**Try it**.
Answer these questions about the post on becoming a lockdown teacher:
(a) How old was the writer at the time of the traumatic accident?
(b) How often did the writer attend hospital appointments during the senior years of high school?
(c) Which subject does the writer say was always missed because of those absences?

Updated: Jun 12
Growing up I had zero desire to become a teacher, nothing I disliked more than being stood up in front of people and talking! When I was eleven I had a very traumatic accident which caused many injuries and resulted in attending hospital appointments twice a week for all of my senior years at high school, a lot of missed education meant I just felt I had no hope and therefore didn't have much desire for thinking about a career path! Due to reasons that will come up at some point I also didn't decide to have children until I was a bit into my thirties. Fast forward over a decade and I have two children, eight and 3 currently and I am now becoming a lockdown TEACHER...
I now see my younger self was right and somewhat wiser than I gave her credit for, I definitely am not for the world of teaching children! One minute it is head shoulders knees and tantrums and then it is math I have forgotten how to do (due to my absences and always missing math, which I thought was great at the time) and a sulky, over emotional plea of but I don't need this, I will never use it like EVER..

Saved data entries:

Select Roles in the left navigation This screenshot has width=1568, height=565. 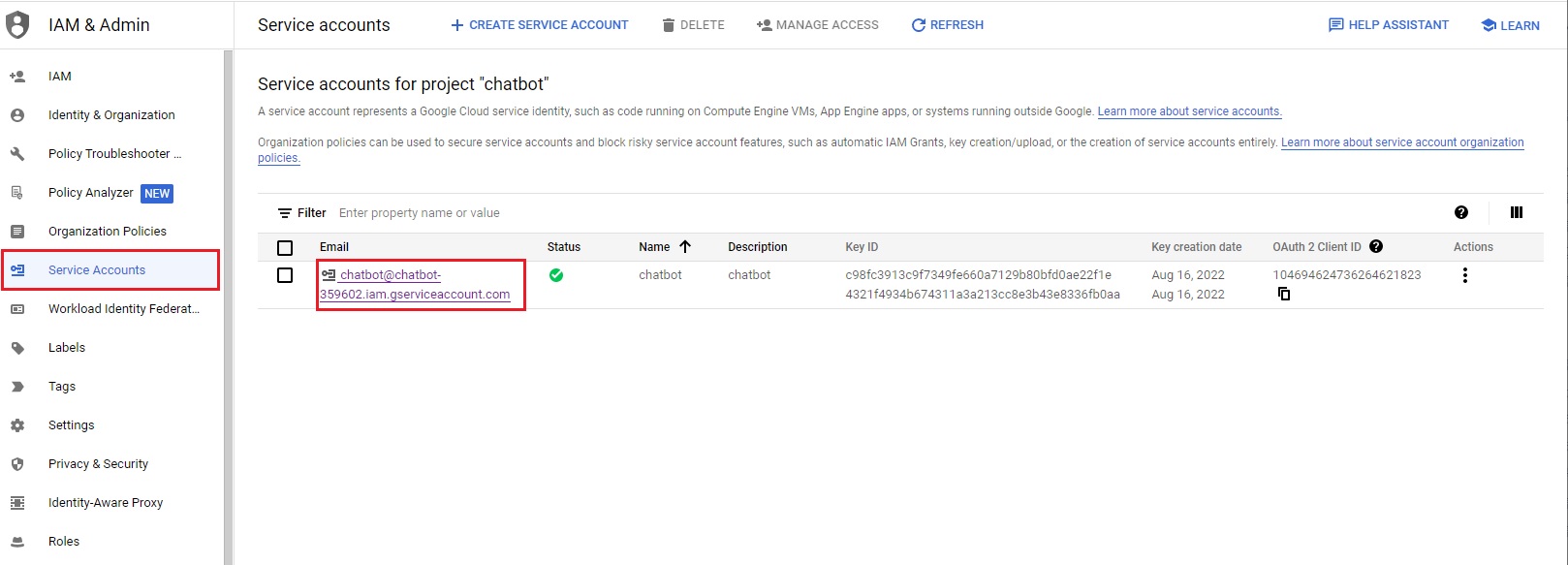[64, 542]
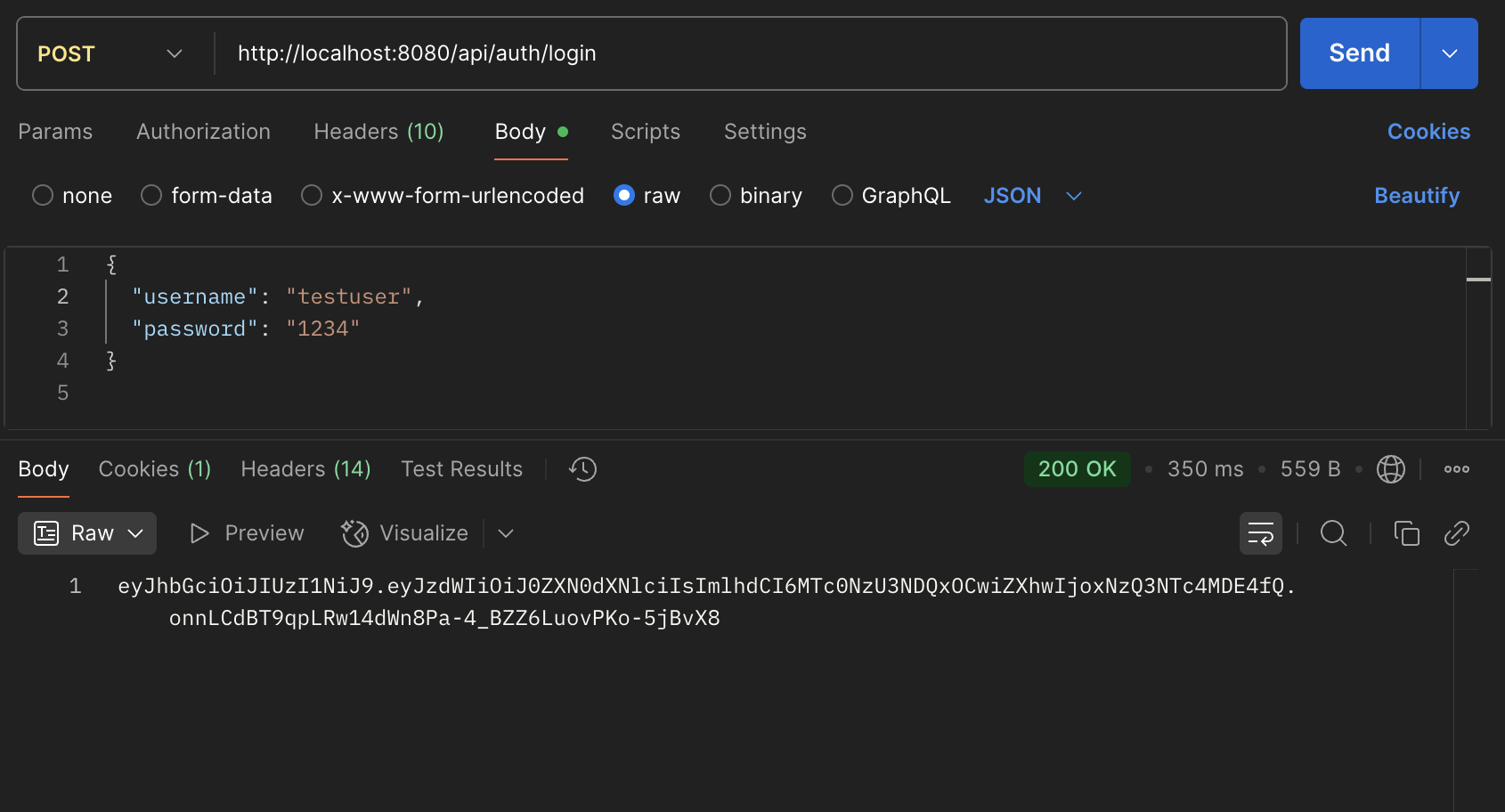The image size is (1505, 812).
Task: Open the network globe icon
Action: tap(1390, 469)
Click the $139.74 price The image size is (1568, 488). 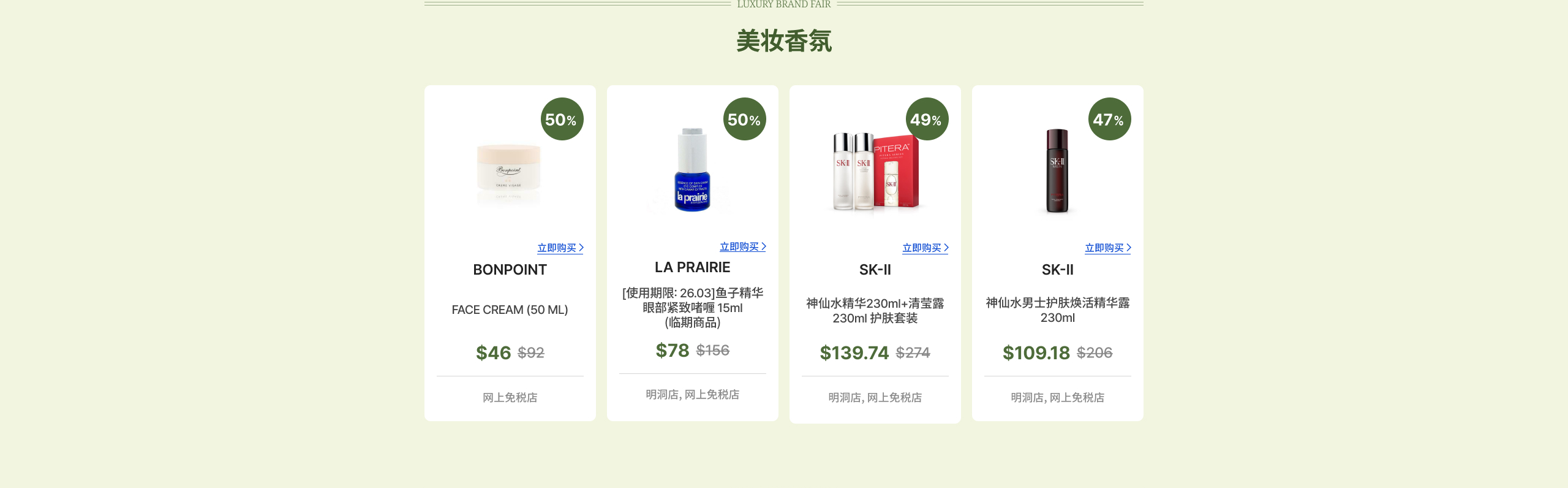(x=854, y=353)
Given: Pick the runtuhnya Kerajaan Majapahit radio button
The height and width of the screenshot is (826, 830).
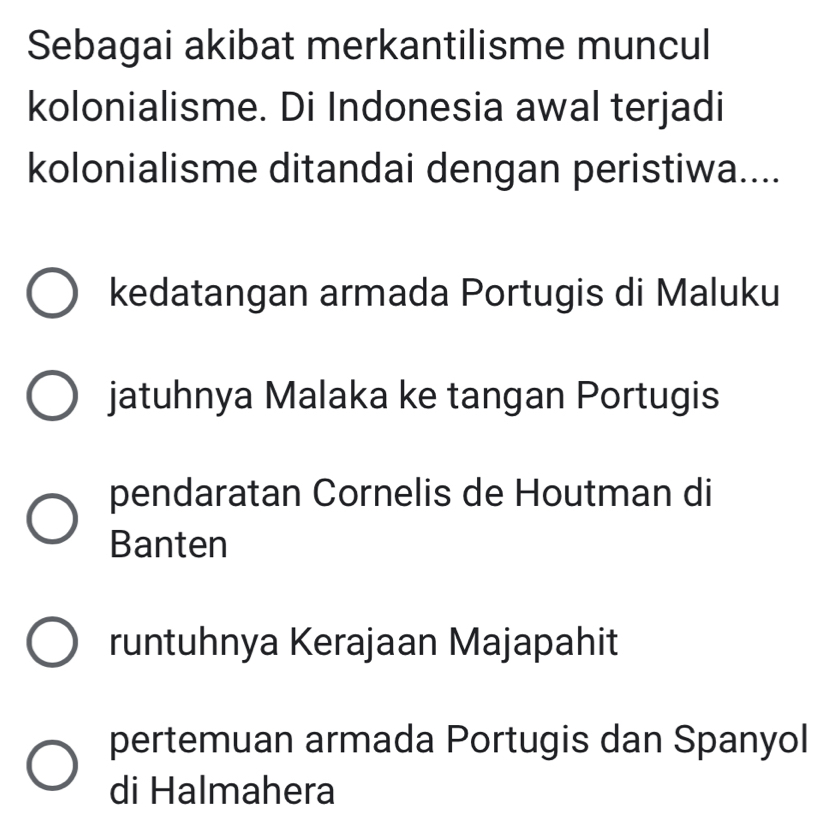Looking at the screenshot, I should click(52, 643).
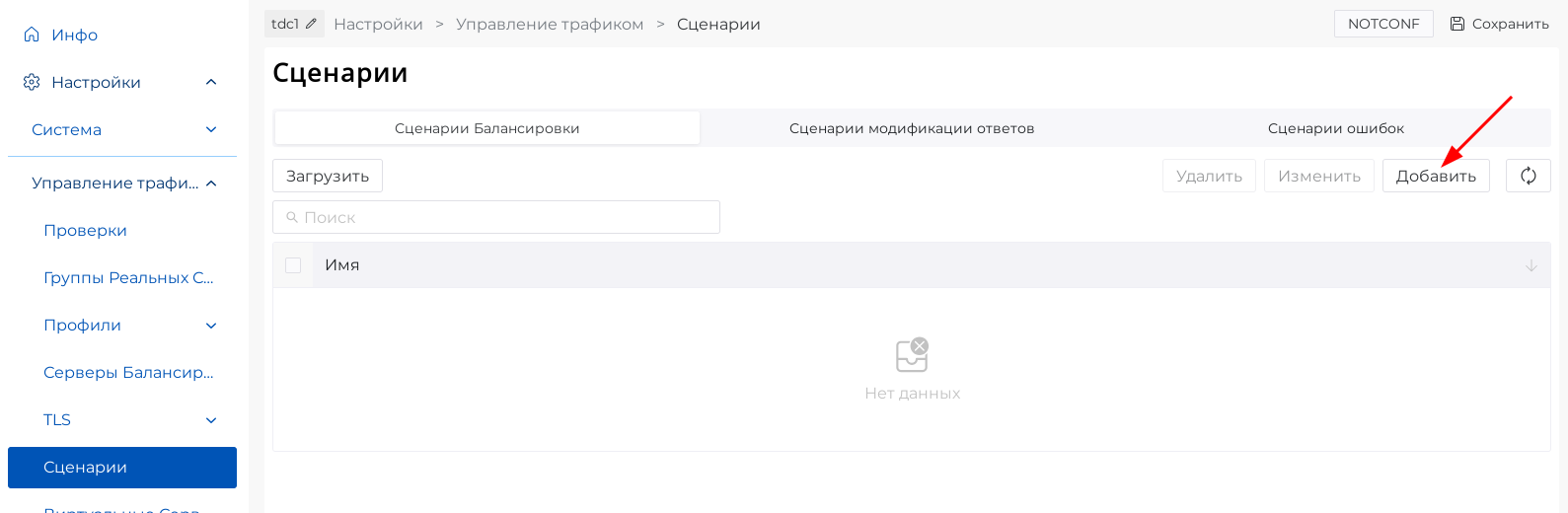1568x513 pixels.
Task: Click the house icon for Инфо
Action: point(32,35)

**Expected output**.
(a) Eleven.
(b) Twice a week.
(c) Math.